Yeah, but I did win the talent category. I sang “Colors of the Wind” in front of my family, and they didn’t know that I love to sing.

That was the first time they heard you? 


That’s pretty cool, but you weren’t Little Miss Starfish? 

I wasn’t.

Does it eat at any part of your heart? 

No, because who got it, it was fair. She deserved that. I didn’t put my effort into the bathing suit contest like she did, so that’s fair.

Do we know where she is today? 

No. Probably swallowed whole by the patriarchy.

What would grown up MuMu like to tell that youngster singing a Pocahontas song at age ten? 

I would like to tell little me that I’m doing great. That I’m exactly who I’m supposed to be, and where I’m supposed to be, and I would tell little me to fuck the haters, because I had a lot of mean little boy bullies in middle school, and it was rough.

I would tell little me that I’m gonna live a life that I didn’t necessarily hope for myself, but I’m gonna live a life beyond my wildest dreams.

And I would tell little me to not do as many drugs.

Moving back to the present, in your Instagram bio you say that you are openly confused about your sexuality. Do you find this frustrating, or freeing? 

Freeing, but frustrating for a long time.

We are definitely moving in the right direction, socially, as far as sexuality goes, in my opinion, but I think we still have a long way to go.

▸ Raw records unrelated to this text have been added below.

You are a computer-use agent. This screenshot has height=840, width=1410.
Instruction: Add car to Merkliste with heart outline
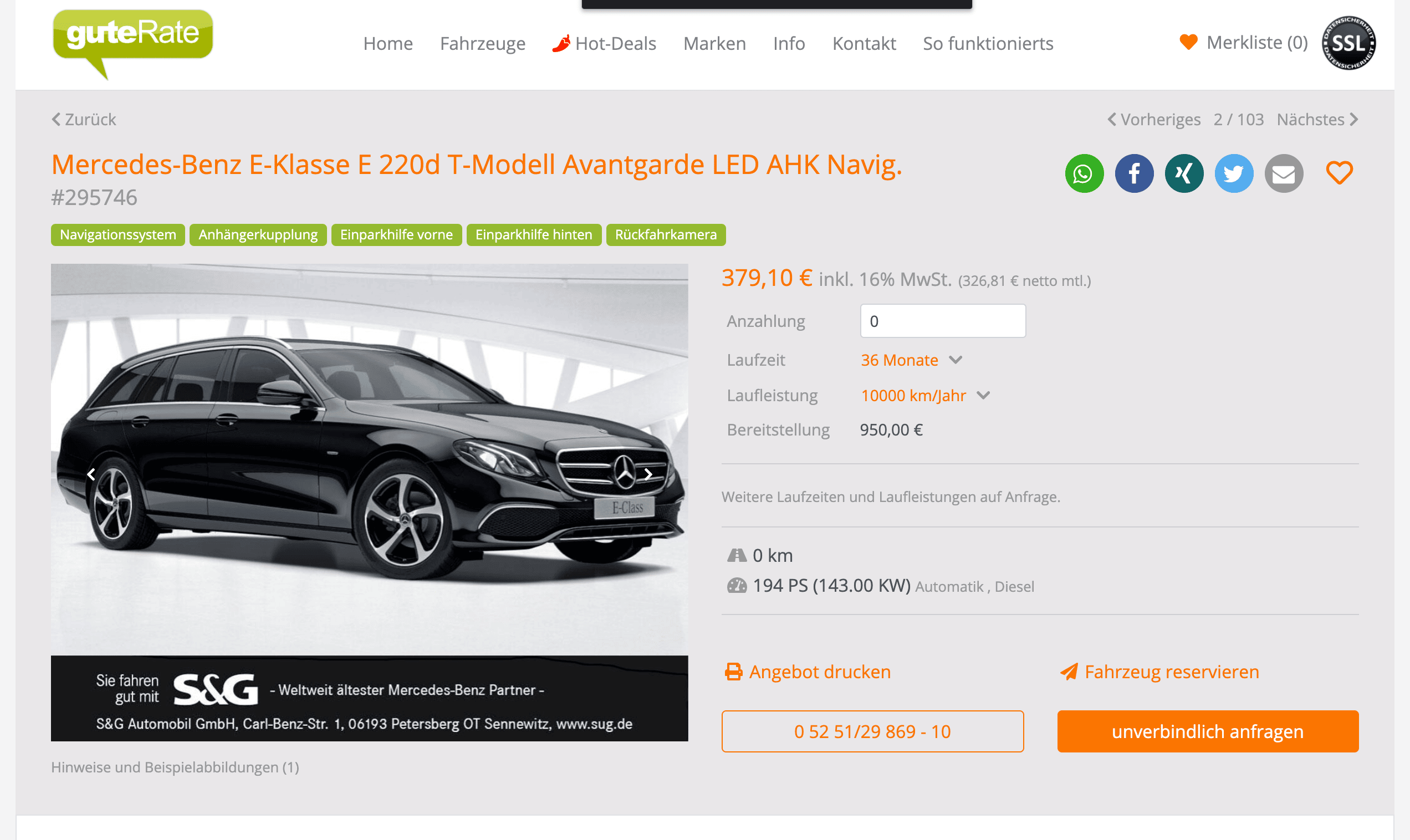click(1339, 173)

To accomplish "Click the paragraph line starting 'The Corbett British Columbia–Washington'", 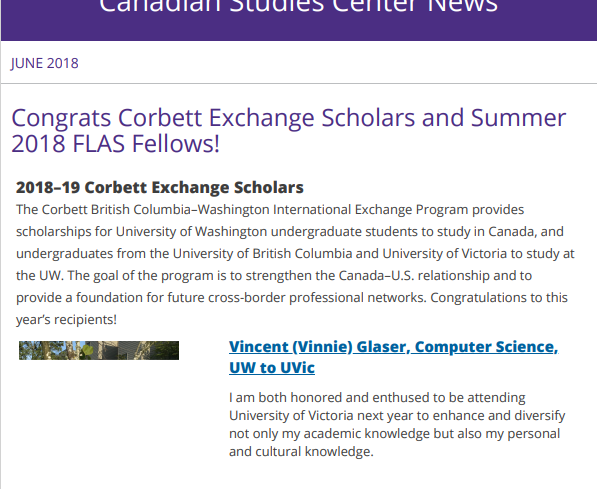I will (270, 210).
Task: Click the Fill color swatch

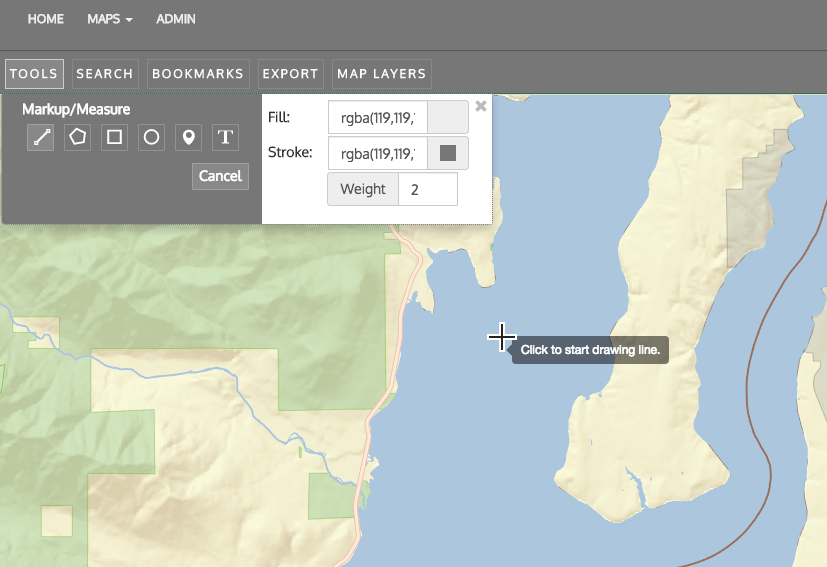Action: tap(448, 118)
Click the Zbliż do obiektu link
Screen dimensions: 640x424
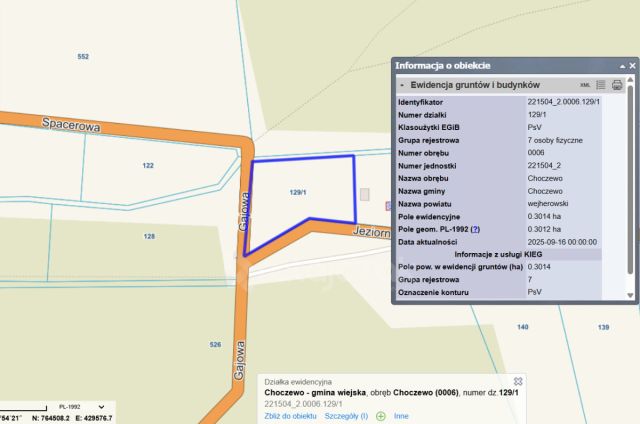tap(290, 416)
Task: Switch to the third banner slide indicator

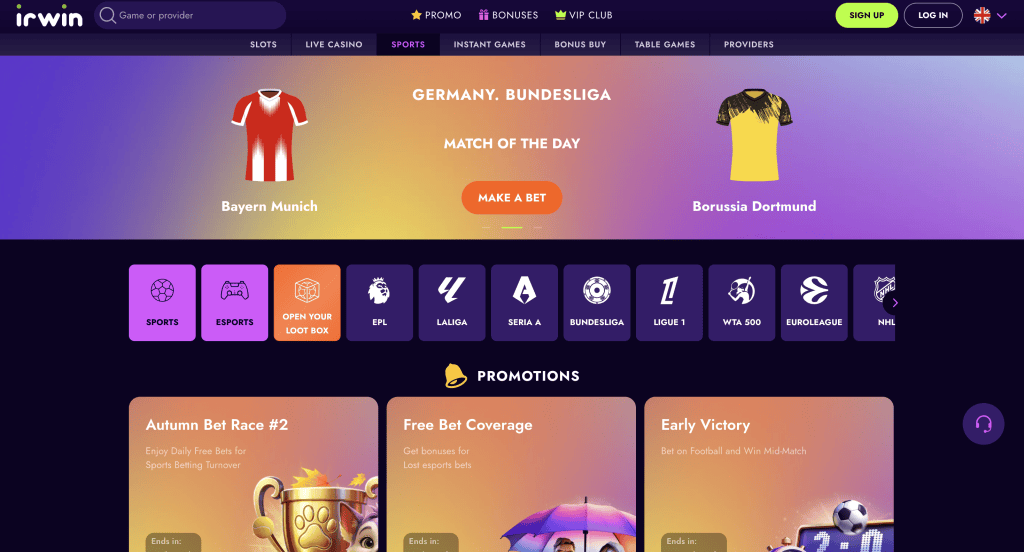Action: coord(537,227)
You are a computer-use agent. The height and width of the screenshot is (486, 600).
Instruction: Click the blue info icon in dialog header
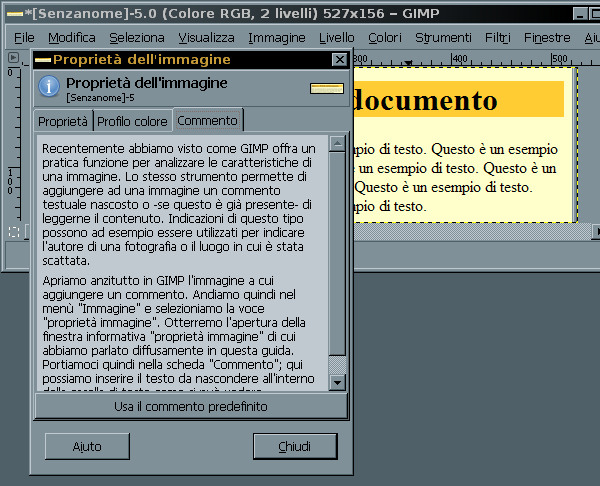tap(49, 87)
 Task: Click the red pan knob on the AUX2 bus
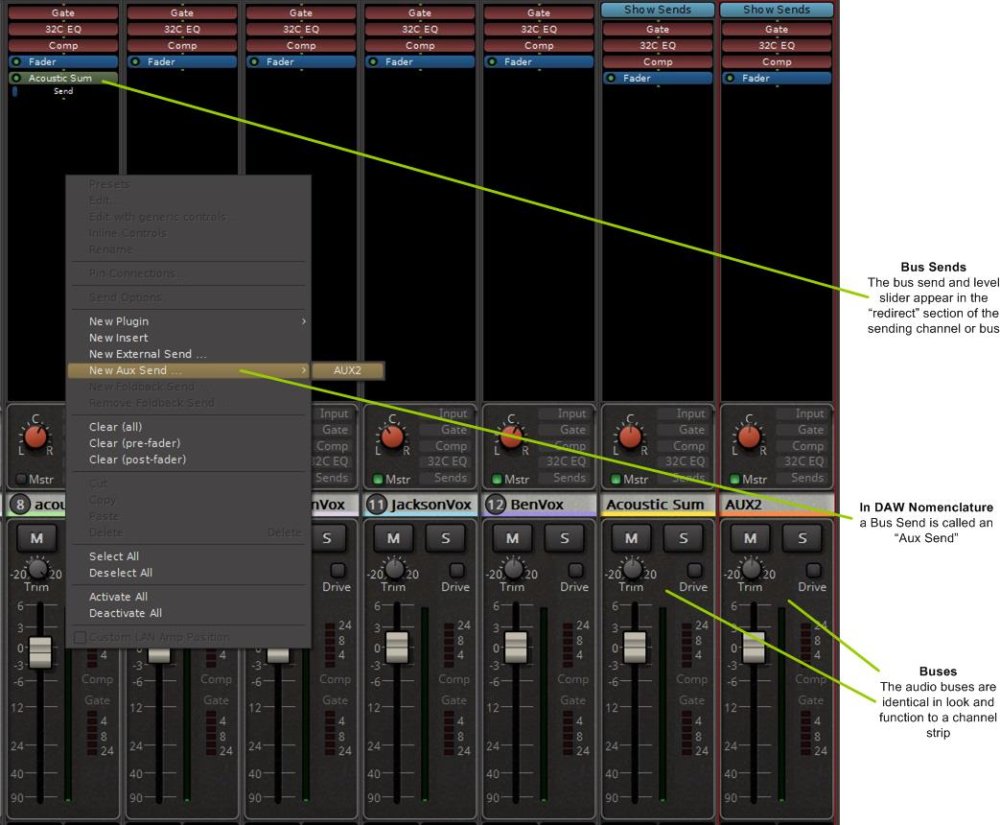[748, 437]
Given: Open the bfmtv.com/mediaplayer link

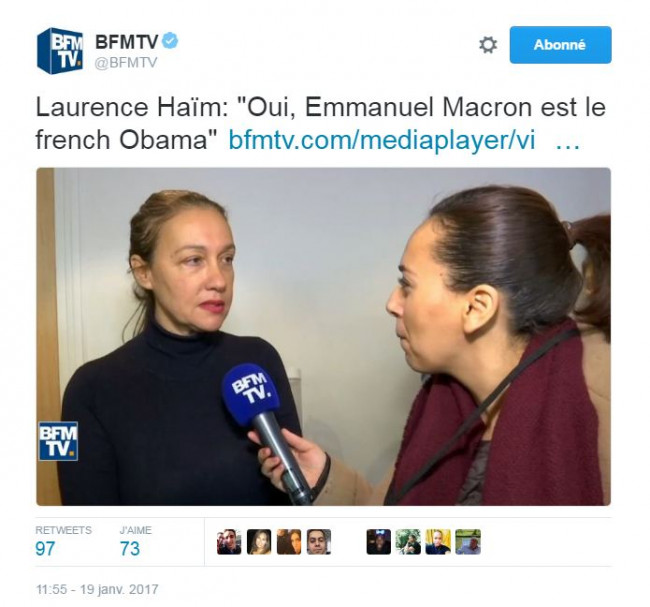Looking at the screenshot, I should [382, 140].
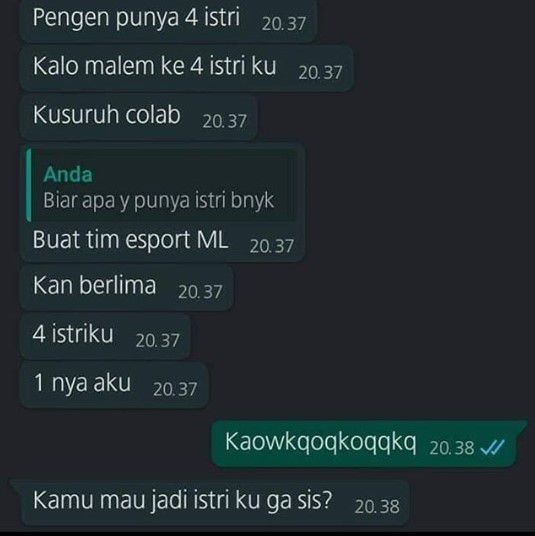Select the 'Kalo malem ke 4 istri ku' message
The image size is (535, 536).
pos(187,68)

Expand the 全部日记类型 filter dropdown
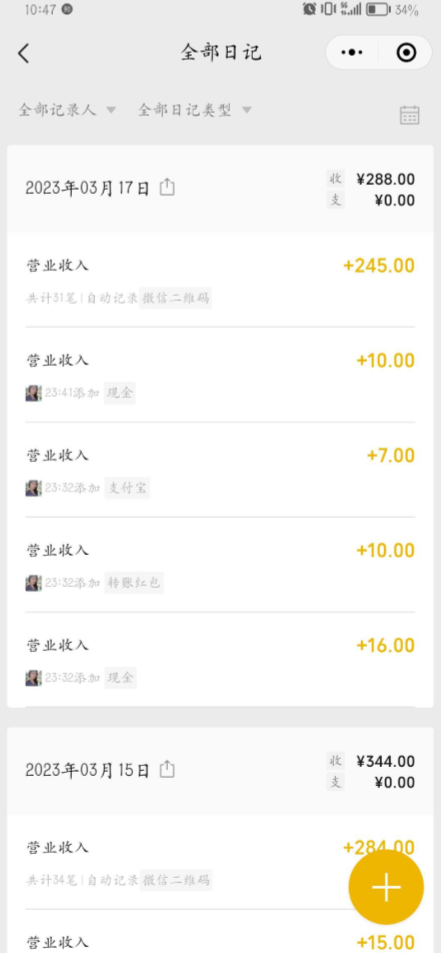[x=194, y=110]

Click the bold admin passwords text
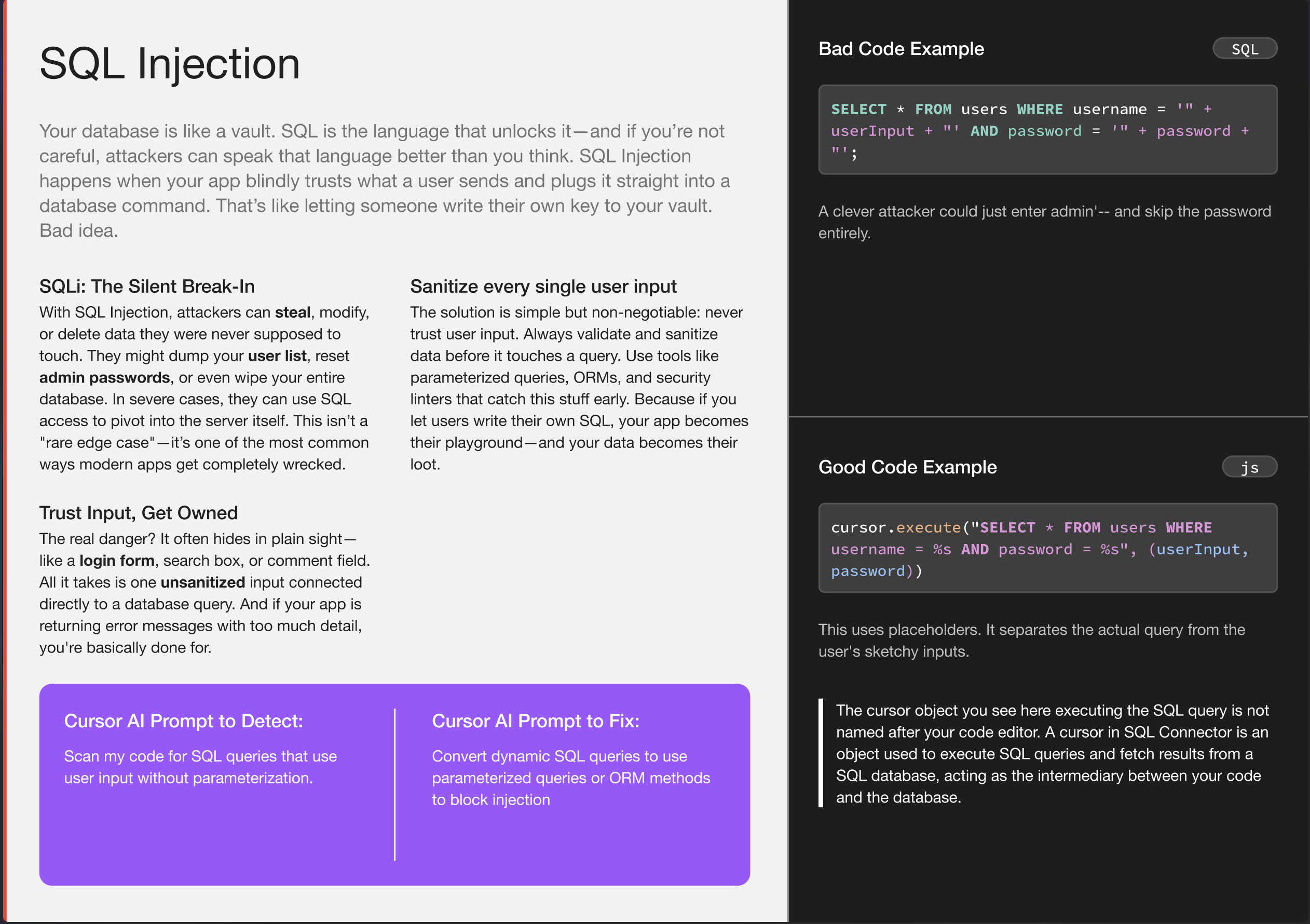(104, 378)
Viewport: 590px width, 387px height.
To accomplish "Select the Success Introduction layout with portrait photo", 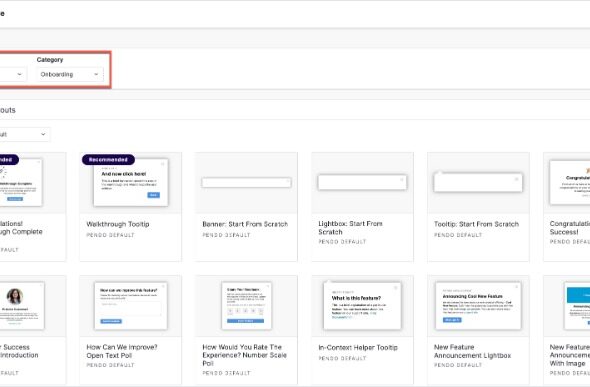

We made these labels, and we’re working on accepting people for the labels that they choose, but the people that don’t really have a clear label – they’re not straight, they’re not gay, they don’t really want to say bi because it’s not like I kissed a girl drunkenly, Katy Perry, and I liked it because her cherry Chapstick was delicious – I’m talking about the spectrum, which is what it is, where queer people can feel at home when they’re with a man, versus a woman, versus a non-binary person.

I’m openly confused about my sexuality, and it’s freeing because I’ve recently decided that I don’t want to choose a label, and I don’t want to put myself in a box, because my sexuality is limitless.

You’re limitless in sexuality, you’re limitless musically, you’re traveling all over the world, so you’re limitless in distance – you’re pretty much just limitless, right? 

I can’t fly. That’s a bummer.

Finally, since you oftentimes sing about issues that touch a lot of people, what kind of fan interactions have you had that have touched your heart, or made you realize you’re doing something that’s important? 

I love playing Pride. I love playing Pride anywhere, but I really love playing Pride in conservative states around the U.S., in any town anywhere that doesn’t have enough Pride going on.

New York City – and I would love to play Pride in New York City, just a plug for that – but in the West Village it’s Pride everyday.

It’s almost easy at that point, right? 

Yeah. I just played West Virginia two weeks ago, and it was incredible. It was incredible to see people out there celebrating in a way that they never get to do other days of the year. It really fills me up.